A unidade de registro é o Núcleo Agricultor Familiar (NAF), que consiste na pessoa ou no grupo de pessoas, parentes ou não, que habitam sob um mesmo teto em um regime de tipo familiar, isto é, compartilham seus gastos em alimentação ou outros bens essenciais para viver, e que aportem ou não força de trabalho para o desenvolvimento de alguma atividade no âmbito rural. Para o caso de população indígena, o conceito equivale ao de comunidade. Ademais, são considerados NAF todas as famílias ou estabelecimentos de produtores agropecuários, florestais, pescadores, coletores e/ou com atividades artesanais, agroindustriais ou turísticas que utilizem recursos de origem agrária, sem importar se o destino dessas atividades é a venda, o autoconsumo ou a troca, ou se é a atividade principal ou secundária, considerando a adequação aos seguintes critérios: a) vivam em áreas rurais ou a uma distância que permita contatos frequentes com a produção agrária ou conexas; b) a mão de obra ocupada corresponda predominantemente à família e seja limitada a contratação de mão de obra; c) a renda de fora do estabelecimento seja limitada a um máximo de três salários mínimos de peão rural por mês; d) assumam a responsabilidade/controle sobre sua atividade produtiva. Note-se que a principal diferença do registro argentino em relação a todos os demais é que ele não estabelece limites de área para a agricultura familiar.
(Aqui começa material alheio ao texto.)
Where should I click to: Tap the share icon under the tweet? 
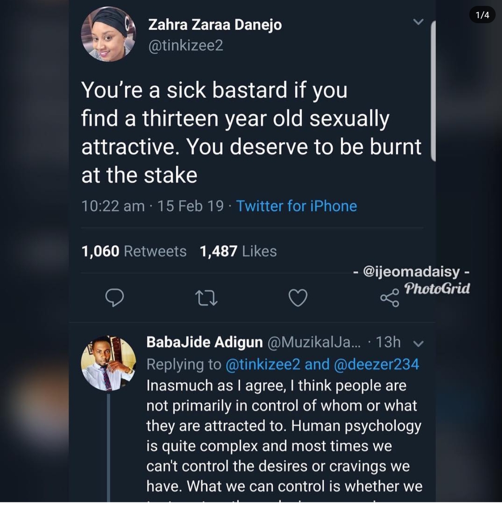(390, 298)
A responsabilidade do registro está a cargo da Unidade de Registro Nacional da Agricultura Familiar. O preenchimento dos formulários é feito por registradores habilitados pertencentes às organizações de agricultores familiares e técnicos de campo da Secretaria de Agricultura Familiar do Ministério da Agricultura, Pecuária e Pesca (MGAyP). Os dados levantados são averiguados e controlados em várias instâncias (local, provincial e nacional). Atendidos todos os critérios, a listagem dos agricultores registrados é publicada na internet tornando-se sujeita ao controle social.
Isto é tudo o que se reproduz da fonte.